Jun 15, 2013

美しい線


今、Galerie RECOLTEで行われているTokay Gecko Award 2013 グランプリ作家の戸田早紀展。

彼女の作品を一次審査で初めて見た時、私には、美しい色も散りばめられた裸体も、目に入ってこなかった。
私が一次審査を通した理由は、作家が描こうと思ったところに、淀みなく、正確に引かれた、美しい線だ。圧倒的に美しかった。
じっくり見て欲しい。
日頃からよほど気にして沢山描いていないと、こんな線はなかなか描けない。

一本一本、勿論、モチーフとなる裸体を描き出すために引かれているわけだが、久しぶりにこういう美しい線を見たと思う。

その後、裸体の形が目に入ってきた。
こちらも、どの裸体も形になんの不備もない。個体が認識されるような、例えばはっきりとした表情がある顔があるわけでもないのに、それなのに躍動する生き生きとした命を宿している。
今にも、声すら聞こえてきそうだと感じた。
形を捉える力も線も、本当に綺麗だ。

そして、最後に色彩とバランスが見えてきて、いい作家だなと感じた。
初期の作品も飾ってあるわけだが、今描いている作品に移行したセンスやバランス感覚も、これからの変化が楽しみになるような動きを見せている。

絵を見る際、作家が意図してやりたい表現や、手法を、きちんと出来ているかも大切に見るようにしている。チョットくらいまだ全体的に未熟でも、作家の現時点での方向性がその絵の中に見て取れて、表現しようとしていれば、私はいい絵だと判断する。

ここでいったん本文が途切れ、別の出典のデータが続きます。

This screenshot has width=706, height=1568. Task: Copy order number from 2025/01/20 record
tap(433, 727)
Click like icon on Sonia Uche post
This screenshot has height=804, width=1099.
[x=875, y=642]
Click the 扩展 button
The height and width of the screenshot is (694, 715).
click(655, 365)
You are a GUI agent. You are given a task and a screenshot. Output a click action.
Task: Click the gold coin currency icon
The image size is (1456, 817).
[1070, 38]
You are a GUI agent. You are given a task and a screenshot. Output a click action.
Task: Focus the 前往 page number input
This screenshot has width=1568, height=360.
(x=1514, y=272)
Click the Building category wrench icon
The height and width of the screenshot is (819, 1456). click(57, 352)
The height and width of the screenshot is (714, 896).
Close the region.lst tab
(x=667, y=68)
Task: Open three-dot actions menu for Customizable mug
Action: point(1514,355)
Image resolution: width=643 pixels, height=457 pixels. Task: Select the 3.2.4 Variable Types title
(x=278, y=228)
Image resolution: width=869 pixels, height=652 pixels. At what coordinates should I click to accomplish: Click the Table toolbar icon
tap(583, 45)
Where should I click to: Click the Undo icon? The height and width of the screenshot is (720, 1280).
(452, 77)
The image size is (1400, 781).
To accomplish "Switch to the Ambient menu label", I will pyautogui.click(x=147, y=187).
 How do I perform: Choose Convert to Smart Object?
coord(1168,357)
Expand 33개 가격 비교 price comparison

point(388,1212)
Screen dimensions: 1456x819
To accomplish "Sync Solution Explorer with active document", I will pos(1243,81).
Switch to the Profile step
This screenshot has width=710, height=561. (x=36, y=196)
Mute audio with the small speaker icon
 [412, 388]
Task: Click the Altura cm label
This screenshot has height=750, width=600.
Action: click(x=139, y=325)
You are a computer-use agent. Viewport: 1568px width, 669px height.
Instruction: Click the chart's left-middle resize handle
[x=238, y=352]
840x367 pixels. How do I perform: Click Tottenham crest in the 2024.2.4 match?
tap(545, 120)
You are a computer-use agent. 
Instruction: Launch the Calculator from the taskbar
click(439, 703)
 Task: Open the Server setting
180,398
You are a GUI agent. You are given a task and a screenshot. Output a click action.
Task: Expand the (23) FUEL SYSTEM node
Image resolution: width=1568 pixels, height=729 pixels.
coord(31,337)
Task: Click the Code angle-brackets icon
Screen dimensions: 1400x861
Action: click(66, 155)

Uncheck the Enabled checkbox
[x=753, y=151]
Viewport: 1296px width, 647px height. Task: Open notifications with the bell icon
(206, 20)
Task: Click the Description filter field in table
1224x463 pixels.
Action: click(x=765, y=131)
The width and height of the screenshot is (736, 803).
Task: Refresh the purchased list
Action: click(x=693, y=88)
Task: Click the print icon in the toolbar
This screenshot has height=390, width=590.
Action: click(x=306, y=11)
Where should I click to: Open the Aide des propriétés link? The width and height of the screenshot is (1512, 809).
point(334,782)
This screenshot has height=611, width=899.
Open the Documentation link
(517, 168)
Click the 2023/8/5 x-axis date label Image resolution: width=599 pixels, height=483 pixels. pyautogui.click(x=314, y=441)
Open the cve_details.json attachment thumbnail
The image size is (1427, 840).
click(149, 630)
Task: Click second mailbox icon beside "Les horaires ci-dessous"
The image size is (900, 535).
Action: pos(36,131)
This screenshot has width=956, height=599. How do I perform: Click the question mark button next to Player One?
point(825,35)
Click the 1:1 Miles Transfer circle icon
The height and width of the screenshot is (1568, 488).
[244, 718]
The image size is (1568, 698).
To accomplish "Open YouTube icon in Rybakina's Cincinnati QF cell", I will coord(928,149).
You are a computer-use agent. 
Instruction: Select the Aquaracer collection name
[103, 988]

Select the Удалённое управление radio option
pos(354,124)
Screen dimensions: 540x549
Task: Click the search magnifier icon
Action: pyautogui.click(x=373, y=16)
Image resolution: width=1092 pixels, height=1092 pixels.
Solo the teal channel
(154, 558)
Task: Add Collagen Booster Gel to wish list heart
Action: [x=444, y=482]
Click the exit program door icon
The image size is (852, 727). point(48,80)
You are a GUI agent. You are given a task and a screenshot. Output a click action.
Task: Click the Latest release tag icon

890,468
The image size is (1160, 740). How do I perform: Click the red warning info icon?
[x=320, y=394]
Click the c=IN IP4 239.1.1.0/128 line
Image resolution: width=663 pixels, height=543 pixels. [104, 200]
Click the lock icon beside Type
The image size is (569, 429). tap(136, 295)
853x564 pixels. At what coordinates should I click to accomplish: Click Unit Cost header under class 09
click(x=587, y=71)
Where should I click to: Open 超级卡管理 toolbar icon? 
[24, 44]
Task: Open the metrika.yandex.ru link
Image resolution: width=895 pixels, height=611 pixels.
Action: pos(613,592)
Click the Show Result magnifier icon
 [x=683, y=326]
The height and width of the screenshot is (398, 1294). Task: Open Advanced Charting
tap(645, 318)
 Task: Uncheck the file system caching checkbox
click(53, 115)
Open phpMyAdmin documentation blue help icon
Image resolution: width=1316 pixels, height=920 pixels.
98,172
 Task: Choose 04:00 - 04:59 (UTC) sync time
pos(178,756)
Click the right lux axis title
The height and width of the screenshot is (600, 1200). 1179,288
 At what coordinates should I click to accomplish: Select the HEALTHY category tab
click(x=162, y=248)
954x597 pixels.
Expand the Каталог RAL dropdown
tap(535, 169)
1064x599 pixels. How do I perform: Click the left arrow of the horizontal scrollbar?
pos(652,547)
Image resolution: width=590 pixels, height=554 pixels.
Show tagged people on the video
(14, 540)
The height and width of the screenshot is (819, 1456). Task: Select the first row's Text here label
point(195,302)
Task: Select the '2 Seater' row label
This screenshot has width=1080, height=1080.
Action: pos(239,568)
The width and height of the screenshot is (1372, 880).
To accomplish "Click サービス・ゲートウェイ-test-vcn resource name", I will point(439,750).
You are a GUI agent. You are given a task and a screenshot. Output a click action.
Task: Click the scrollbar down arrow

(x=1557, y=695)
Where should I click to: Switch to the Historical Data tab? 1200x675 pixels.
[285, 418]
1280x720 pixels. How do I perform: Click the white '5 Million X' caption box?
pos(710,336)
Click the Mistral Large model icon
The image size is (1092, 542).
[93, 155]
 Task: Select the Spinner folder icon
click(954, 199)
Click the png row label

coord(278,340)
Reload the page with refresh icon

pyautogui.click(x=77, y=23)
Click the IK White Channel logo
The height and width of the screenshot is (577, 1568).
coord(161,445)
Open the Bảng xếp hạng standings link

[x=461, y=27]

勿論、鑑賞してくださる方は「色が綺麗ね」「可愛い絵ね」で十分である。そこに見るたびチョットだけ「へえ」が加わっていくと、俄然、楽しくなると私は思う。これは、批評しろとか、なぜこの絵画がいいのかとか勉強しろとかいうのではなく、自分で見て、その絵の中に自分なりの面白さや、好きな部分を見つけることでいいと思う。

美しい線。それが、私の中のグランプリの理由です。



Tokay Gecko Award 2013 グランプリ 戸田早紀展 〜6/16(日)まで.